──────── Provided information ────────
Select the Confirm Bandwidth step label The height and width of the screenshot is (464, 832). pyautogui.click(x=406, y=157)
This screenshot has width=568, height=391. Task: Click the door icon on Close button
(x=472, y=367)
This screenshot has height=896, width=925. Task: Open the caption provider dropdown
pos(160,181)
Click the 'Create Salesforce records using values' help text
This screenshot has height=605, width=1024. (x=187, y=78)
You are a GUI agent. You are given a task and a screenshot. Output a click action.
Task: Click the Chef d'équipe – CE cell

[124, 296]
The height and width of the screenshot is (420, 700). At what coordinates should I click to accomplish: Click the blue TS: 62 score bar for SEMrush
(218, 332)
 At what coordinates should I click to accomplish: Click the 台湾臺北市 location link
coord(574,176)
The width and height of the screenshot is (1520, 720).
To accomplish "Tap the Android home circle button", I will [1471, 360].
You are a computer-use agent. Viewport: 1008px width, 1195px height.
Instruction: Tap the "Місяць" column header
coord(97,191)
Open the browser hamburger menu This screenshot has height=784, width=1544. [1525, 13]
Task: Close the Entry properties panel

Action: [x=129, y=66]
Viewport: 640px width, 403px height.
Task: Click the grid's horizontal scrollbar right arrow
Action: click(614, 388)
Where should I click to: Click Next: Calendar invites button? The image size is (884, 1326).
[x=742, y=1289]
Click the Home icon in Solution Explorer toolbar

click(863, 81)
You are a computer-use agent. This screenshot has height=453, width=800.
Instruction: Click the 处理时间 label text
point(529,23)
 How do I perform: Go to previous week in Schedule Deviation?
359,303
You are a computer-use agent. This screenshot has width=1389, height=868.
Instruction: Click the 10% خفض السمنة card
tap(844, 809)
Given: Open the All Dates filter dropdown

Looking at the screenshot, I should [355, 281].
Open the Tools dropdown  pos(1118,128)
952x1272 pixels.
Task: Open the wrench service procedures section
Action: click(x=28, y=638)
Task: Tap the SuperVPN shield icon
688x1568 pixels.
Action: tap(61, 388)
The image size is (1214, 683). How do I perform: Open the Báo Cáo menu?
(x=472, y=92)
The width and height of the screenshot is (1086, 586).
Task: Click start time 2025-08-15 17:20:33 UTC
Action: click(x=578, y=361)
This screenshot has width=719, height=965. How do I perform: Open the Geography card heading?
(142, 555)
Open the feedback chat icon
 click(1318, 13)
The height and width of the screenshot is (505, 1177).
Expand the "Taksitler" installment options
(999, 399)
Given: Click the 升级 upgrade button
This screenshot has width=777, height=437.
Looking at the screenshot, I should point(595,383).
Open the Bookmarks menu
────────
**Task prompt**
A line qualifies when it holds the word "computer"; report all qualifying lines from the records above.

**Answer section**
You are a computer-use agent. Viewport: 1008px width, 1195px height.
You are a computer-use agent. This screenshot has height=453, width=800.
You are a computer-use agent. This screenshot has width=1389, height=868.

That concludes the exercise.